Esibizione acclamatissima quella di Luciano Ligabue, tornato sul palco del Primo Maggio dopo ben 17 anni per schierarsi contro i decisori politici: “La smania del potere è la droga più antica del mondo” ha detto dal palco, dedicando “Il Sale della Terra” e “Urlando Contro il Cielo” a tutti i lavoratori. Prima di lui era stato il momento della cantante norvegese Aurora, l’unica straniera quest’anno, che con i suoi 2,5 miliardi di streaming e il suo milione di copie vendute si presenta come comandante dell’alt-pop europeo. Buona l’esibizione ma leggermente fuori posto visto il contesto. Costumi da leoni per i Coma Cose a simboleggiare le maschere di forza che ci cuciamo addosso ma che, appunto, sono solo apparenza mentre dentro di noi vivono fragilità e insicurezze. Esibizioni sempre più rodate ormai per il duo bergamasco che si sta trasformando sempre di più in “animali” da palcoscenico, presentando anche il nuovo singolo estivo “Agosto Morsica”. L’unico simbolo di vera lotta politica tra gli artisti Johnson Righeira, icona della disco anni’80, che sfoggia una bandiera con su scritto «Tutta la mia vita unionista antifascista». Simbolo che nel 2020 fu al centro di un caso in Belgio quando fu tolta dalle barriere dello stadio dell’Union Saint-Gilloise perché considerata «provocatoria».

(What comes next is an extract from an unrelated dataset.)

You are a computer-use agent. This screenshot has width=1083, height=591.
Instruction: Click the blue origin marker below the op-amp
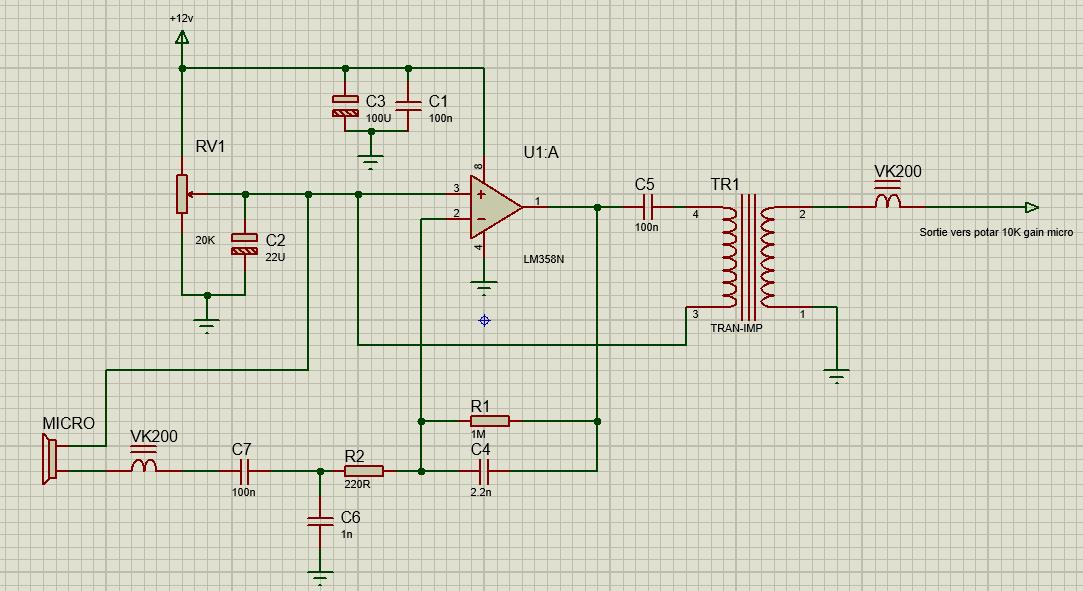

Il resto è stato semplicemente il Primo Maggio: una vetrina di passaggio per molti artisti che “sfilano” sul palco per far sentire la loro musica a un pubblico live, magari lanciare la loro nuova hit, e poco altro. Dagli artisti manca un impegno sistematico e costante durante tutto l’anno, con eccezione di alcuni nomi come Emma, Pelù e Alfa (che della lotta per la salute mentale ne fa una bandiera). Anche il livello musicale è mancato molto spesso, facendoci rimpiangere i Modena City Ramblers e la classica band di “musica balcanica” (cit.) Il Concertone non dovrebbe essere solo un evento mondano, ma dovrebbe smuovere coscienze e far riflettere, non è il Coachella, nasce per delle esigenze ben precise. Alcune sono diventate negli anni delle vere e proprie emergenze, come le morti sul lavoro, il precariato e la questione ambientale. La festa ci deve essere, ma non dovrebbe essere l’unica protagonista, se non nei momenti di informazione decisi dalla Rai. L’augurio è che qualcosa cambi non solo nelle coscienze di chi al concerto assiste, ma anche in quelle di chi quel palco lo calca con (a volte) troppa leggerezza.